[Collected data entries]
+ + + + +
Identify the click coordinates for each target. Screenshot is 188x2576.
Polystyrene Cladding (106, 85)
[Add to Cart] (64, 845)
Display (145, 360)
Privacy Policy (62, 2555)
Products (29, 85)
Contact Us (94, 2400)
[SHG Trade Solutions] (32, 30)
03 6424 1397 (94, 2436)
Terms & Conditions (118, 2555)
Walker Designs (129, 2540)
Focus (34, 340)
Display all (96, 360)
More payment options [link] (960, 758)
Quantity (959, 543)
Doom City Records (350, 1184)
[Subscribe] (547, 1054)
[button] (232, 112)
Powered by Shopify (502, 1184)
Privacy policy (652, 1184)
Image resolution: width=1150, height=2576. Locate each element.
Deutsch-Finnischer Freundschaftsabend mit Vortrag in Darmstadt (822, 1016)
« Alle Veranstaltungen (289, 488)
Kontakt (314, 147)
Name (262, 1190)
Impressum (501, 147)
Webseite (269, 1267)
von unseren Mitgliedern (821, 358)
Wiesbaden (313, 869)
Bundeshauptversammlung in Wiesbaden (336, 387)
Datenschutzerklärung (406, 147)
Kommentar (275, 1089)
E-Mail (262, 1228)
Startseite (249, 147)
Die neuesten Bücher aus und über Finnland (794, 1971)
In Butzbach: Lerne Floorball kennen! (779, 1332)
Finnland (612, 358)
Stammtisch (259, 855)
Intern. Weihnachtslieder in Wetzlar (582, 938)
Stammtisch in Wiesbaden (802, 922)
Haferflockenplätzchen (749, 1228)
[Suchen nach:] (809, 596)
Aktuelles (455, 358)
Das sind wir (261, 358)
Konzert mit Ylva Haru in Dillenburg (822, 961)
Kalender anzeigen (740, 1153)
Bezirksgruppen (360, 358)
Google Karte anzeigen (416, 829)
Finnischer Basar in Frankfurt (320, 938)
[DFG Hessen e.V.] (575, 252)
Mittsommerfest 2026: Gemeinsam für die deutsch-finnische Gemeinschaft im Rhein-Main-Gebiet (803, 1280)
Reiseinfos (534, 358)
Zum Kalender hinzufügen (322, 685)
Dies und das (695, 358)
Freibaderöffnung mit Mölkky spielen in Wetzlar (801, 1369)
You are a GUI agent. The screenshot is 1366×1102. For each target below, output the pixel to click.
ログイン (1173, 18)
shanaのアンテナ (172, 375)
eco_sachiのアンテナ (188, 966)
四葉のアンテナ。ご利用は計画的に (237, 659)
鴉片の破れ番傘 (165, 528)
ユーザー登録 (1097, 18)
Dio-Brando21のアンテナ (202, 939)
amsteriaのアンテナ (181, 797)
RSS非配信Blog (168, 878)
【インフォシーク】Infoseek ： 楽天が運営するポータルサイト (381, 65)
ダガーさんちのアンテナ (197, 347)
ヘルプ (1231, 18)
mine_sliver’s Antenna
+ + + + +
EXERCISE GOAL: Write out exactly the lines that fall from the line with "Name (262, 1190)" to the line with "Google Karte anzeigen (416, 829)" in the records above, keeping both ends.

ANSWER TO THIS EXERCISE:
Name (262, 1190)
Impressum (501, 147)
Webseite (269, 1267)
von unseren Mitgliedern (821, 358)
Wiesbaden (313, 869)
Bundeshauptversammlung in Wiesbaden (336, 387)
Datenschutzerklärung (406, 147)
Kommentar (275, 1089)
E-Mail (262, 1228)
Startseite (249, 147)
Die neuesten Bücher aus und über Finnland (794, 1971)
In Butzbach: Lerne Floorball kennen! (779, 1332)
Finnland (612, 358)
Stammtisch (259, 855)
Intern. Weihnachtslieder in Wetzlar (582, 938)
Stammtisch in Wiesbaden (802, 922)
Haferflockenplätzchen (749, 1228)
[Suchen nach:] (809, 596)
Aktuelles (455, 358)
Das sind wir (261, 358)
Konzert mit Ylva Haru in Dillenburg (822, 961)
Kalender anzeigen (740, 1153)
Bezirksgruppen (360, 358)
Google Karte anzeigen (416, 829)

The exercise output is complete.